Merci, monsieur Pueyo, pour votre importante question sur la radicalisation. Je vous rejoins tout à fait lorsque vous indiquez que la surpopulation carcérale est un des facteurs – pas le seul, bien sûr – qui favorise la radicalisation, notamment à travers des phénomènes de caïdat ou des pressions diverses. Néanmoins, il faut relativiser : ainsi que je l'ai rappelé dans mon avis du 11 juin 2015, seulement 16 % des personnes condamnées pour des faits de terrorisme ont déjà fait un passage par la prison, ce qui signifie que les 84 % restants ne se sont pas radicalisés en prison.

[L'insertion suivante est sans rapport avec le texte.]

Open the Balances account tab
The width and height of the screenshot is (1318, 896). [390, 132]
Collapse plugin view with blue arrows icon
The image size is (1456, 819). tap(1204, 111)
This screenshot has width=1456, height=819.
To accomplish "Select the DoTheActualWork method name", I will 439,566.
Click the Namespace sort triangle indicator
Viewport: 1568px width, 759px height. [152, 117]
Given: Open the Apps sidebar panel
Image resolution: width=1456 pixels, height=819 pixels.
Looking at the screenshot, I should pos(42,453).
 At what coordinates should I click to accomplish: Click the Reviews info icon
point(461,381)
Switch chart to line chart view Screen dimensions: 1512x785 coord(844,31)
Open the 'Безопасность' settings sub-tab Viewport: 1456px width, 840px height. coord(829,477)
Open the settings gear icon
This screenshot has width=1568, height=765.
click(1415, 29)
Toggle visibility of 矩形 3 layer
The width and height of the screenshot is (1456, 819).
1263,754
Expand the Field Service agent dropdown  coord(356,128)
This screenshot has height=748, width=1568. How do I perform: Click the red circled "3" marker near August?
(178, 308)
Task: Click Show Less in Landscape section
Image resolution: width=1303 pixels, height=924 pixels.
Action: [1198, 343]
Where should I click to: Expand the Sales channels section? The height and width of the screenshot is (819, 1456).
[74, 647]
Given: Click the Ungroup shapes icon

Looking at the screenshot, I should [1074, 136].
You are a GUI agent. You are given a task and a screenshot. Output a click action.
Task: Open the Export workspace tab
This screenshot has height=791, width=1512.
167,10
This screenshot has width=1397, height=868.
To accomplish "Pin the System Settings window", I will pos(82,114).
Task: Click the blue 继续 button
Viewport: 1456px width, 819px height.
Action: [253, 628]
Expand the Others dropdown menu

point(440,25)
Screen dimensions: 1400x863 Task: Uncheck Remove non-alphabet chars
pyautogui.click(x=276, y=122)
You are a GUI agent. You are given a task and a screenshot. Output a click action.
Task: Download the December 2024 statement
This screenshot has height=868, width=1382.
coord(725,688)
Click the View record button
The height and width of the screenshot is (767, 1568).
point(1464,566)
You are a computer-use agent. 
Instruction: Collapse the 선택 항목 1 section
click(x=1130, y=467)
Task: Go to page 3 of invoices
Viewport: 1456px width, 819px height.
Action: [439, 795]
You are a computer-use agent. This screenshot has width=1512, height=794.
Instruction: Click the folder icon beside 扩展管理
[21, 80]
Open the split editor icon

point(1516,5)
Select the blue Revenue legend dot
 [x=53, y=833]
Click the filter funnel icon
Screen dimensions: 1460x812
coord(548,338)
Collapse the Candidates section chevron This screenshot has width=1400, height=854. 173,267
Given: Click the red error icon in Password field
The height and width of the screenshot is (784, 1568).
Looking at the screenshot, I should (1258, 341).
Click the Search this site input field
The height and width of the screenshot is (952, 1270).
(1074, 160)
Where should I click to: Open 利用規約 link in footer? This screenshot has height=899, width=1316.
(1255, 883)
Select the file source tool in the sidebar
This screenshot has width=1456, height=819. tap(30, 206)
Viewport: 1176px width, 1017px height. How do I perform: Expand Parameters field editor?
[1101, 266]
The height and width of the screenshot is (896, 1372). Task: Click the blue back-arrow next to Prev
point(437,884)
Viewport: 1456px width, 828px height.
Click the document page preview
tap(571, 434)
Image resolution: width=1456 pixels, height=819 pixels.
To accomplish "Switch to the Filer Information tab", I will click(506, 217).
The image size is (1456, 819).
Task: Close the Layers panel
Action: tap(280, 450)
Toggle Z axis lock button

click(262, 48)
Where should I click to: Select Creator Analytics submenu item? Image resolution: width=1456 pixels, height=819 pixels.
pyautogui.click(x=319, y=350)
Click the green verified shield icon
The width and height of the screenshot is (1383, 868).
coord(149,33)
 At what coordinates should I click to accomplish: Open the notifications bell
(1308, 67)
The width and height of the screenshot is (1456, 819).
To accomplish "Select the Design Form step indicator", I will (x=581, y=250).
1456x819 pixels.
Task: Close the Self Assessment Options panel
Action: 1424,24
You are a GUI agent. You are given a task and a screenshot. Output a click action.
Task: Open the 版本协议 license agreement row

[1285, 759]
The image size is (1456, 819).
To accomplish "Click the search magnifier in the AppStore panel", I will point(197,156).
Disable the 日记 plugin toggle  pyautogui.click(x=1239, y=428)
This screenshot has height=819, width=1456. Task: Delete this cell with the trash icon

J'ai en effet commis, en juin 2015, un rapport d'enquête sur la prise en charge de la radicalisation islamiste en milieu carcéral. Après les terribles attentats de janvier 2015 et le plan annoncé par le Premier ministre le 21 janvier, lequel prévoyait notamment de dupliquer la formule employée de façon empirique par le directeur du centre pénitentiaire de Fresnes, j'ai souhaité me rendre dans cet établissement pour voir comment cela se passait. J'ai moi aussi rencontré les autorités de la prison, tous les professionnels et chacun des détenus concernés. Ainsi que je l'ai écrit dans mon rapport, il m'a semblé qu'on ne réglerait pas le problème en regroupant dans des unités dédiées des personnes présentant des niveaux d'ancrage extrêmement différents dans la radicalisation. Même si les détenus concernés sont désormais seuls dans leur cellule – tel n'était pas le cas à l'époque –, ils vont en promenade et font certaines activités ensemble. Cela met les « moins ancrés » au contact des « plus ancrés » dans le terrorisme, ce qui me paraît dangereux.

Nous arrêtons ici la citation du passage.